Tendemos a ver a Dios y creer que lo conocemos desde nuestro punto de vista y a esto influyen nuestras propias experiencias de vida, personalidad y emociones. Dime si alguna vez pensaste que Dios ya estaba cansado de perdonarte tantas veces por el mismo error. Pues yo sí y es que yo si me cansaría, pero él no es como nosotros. Así que tenemos más por conocer de Dios. Por ejemplo, sus pensamientos y planes son más grandes que los nuestros (Isaías 55:8-9).
Y hablando de pensamientos, alguna vez no se te ha venido un pensamiento totalmente inesperado a la cabeza sea malo o bueno.
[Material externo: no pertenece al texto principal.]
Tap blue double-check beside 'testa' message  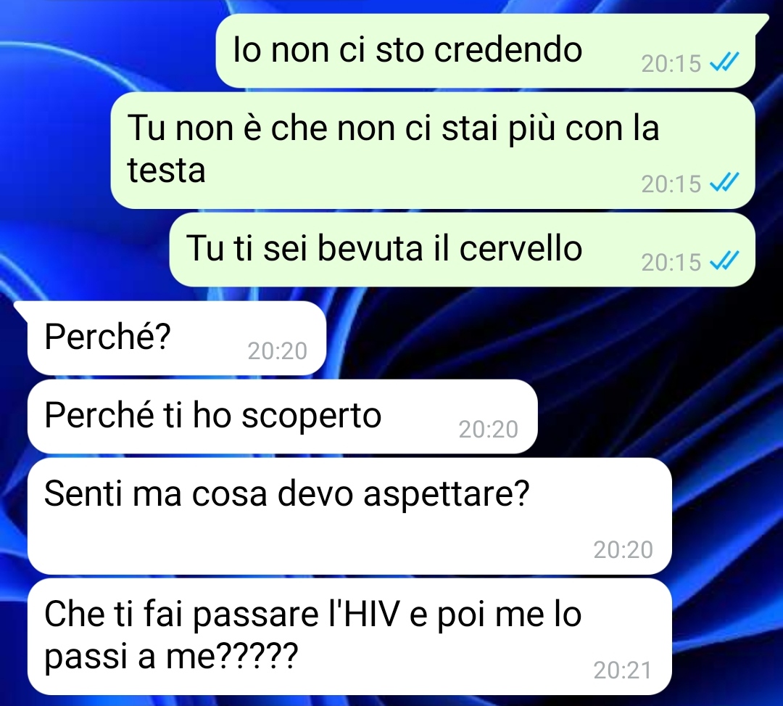point(724,183)
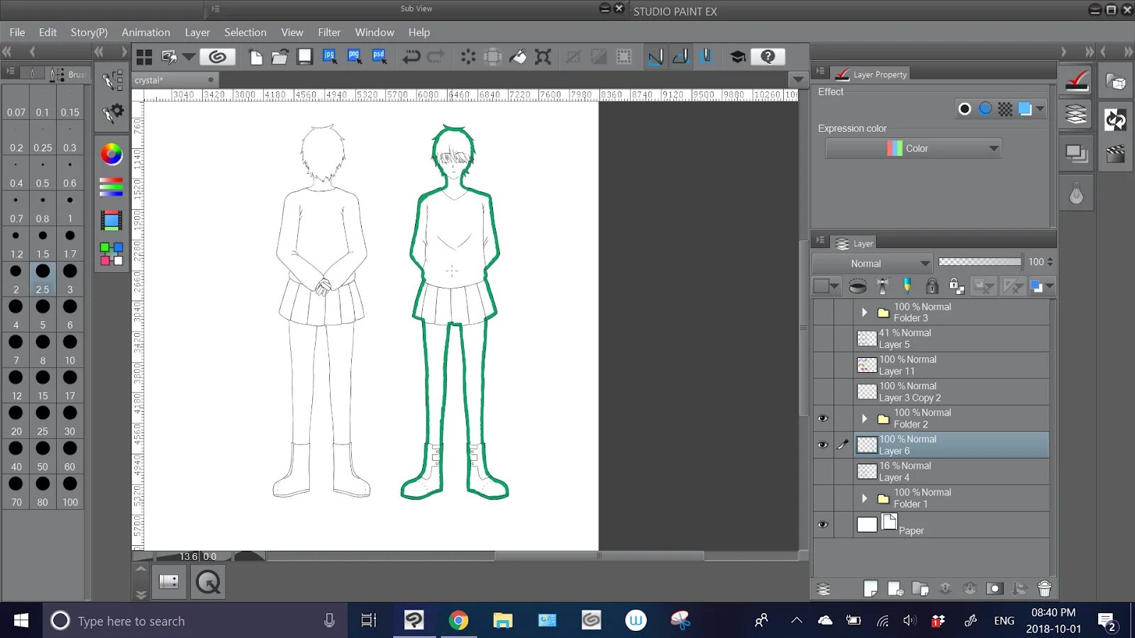This screenshot has width=1135, height=638.
Task: Click the layer opacity slider
Action: 979,262
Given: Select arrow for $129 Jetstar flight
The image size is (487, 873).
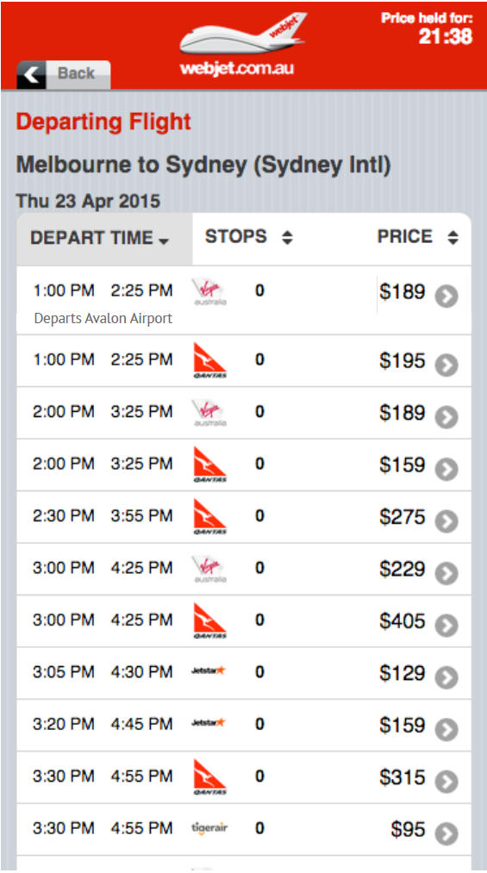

Es increíble todos los pensamientos que pueden entrar a nuestra cabeza, pero es ahí donde nosotros tenemos aprender a someterlos a Cristo (2 Corintios 10:5). Esto quiere decir, que, si viene un pensamiento de querer suicidarte en algún momento difícil, complicado y de mucha presión es normal pero lo importante es saber qué hacemos con este pensamiento. Le decimos a este pensamiento que Dios está con nosotros a pesar de este momento difícil y que hay más para nuestras vidas o dejamos que el pensamiento se vuelva en realidad. Los pensamientos son tan importantes porque se vuelven en acciones y esas acciones repetitivas se vuelven en un estilo de vida.
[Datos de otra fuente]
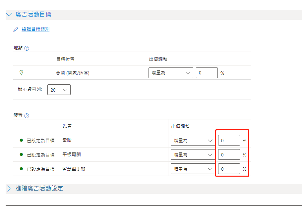Click the percentage input for 平板電腦
This screenshot has width=302, height=213.
click(229, 154)
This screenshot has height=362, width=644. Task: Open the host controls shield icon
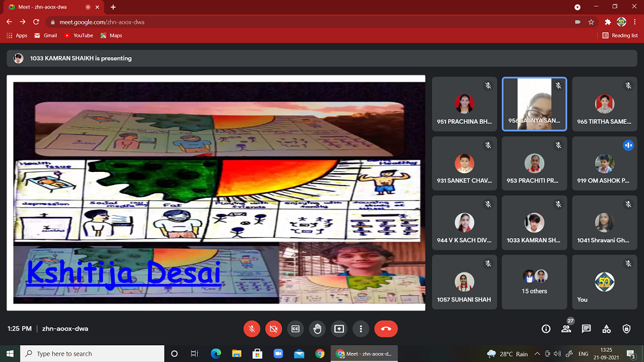pyautogui.click(x=627, y=329)

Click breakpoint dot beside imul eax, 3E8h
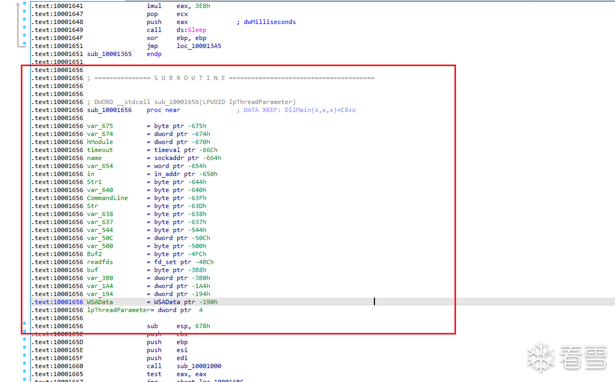pos(25,6)
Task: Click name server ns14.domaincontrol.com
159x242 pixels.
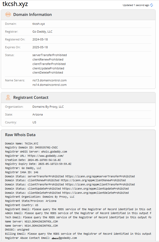Action: coord(49,85)
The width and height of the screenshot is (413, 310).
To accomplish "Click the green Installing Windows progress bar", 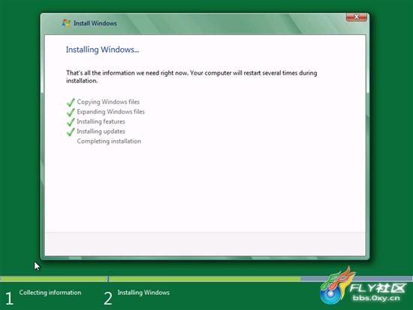I will pos(205,278).
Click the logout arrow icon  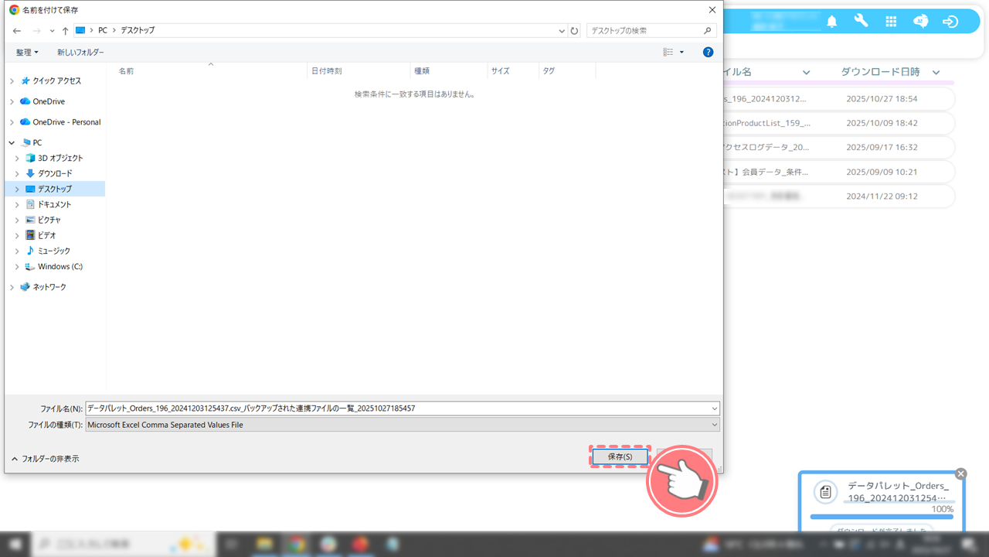coord(950,22)
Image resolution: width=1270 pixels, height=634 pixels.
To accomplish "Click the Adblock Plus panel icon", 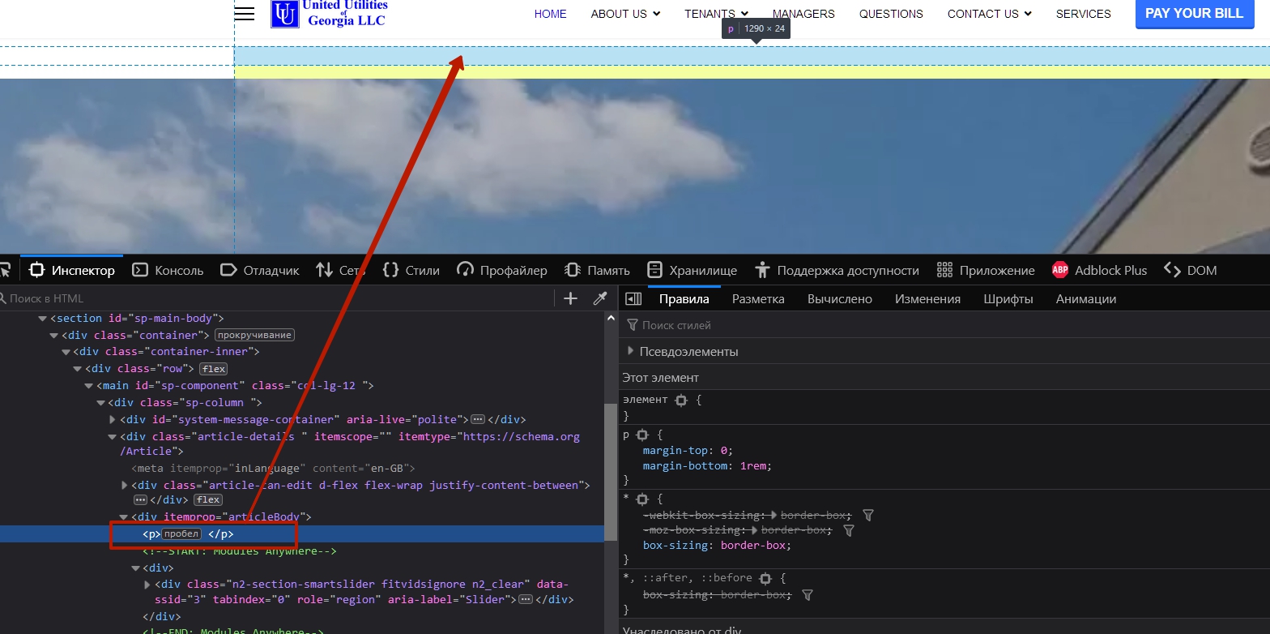I will (x=1059, y=270).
Pero qué pasa si Jesús no está en primer lugar en nuestras vidas. A veces creemos que sí y lo estamos buscando y hablando con él y todo, pero nuestra prioridad en la vida son otras cosas. Esa prioridad en tu vida se vuelve tu dios. Un corazón que toma como prioridad otras cosas que no son el Dios verdadero, es un corazón insaciable. Nunca estaremos satisfechos como Raquel que era estéril, pero Dios le concedió tener un hijo. Cuando estaba nació su bebe ella lo llamo José que significa “ojalá me permita tener otro” (Génesis 30:24). “Nuestro corazón es una fábrica de ídolos “lo dijo Martin Lutero.
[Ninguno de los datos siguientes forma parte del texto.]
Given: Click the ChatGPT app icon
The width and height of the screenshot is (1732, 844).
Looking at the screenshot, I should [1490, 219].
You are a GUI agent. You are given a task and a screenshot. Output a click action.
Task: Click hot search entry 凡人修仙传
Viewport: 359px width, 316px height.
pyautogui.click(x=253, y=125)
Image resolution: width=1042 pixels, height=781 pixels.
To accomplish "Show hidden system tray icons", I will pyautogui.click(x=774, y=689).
Así que cuidemos que nuestra prioridad sea Jesús y de ahí todo lo demás será añadido (Mateo 6:33). Después de leer esto tal vez creas que has estado fallando pero Jesús está a la puerta de tu corazón tocando y te toca decidir a ti abrirle la puerta para charlar con el (Apocalipsis 3:20). El promete estar contigo todos los días de tu vida, día tras día (Mateo 28:20)
PREGUNTAS
- ¿Alguna vez pensaste que Dios ya no iba a perdonarte o que ya estaba cansado de ti y tus errores de siempre?
- ¿Cuál es el pensamiento más difícil con el cual has estado luchando esta temporada de Pandemia?
- ¿Qué es eso que este tiempo más te preocupa u ocupa espacio en tu mente? ¿Sera que eso se volvió en tu prioridad y la razón de vivir estos ultimo días?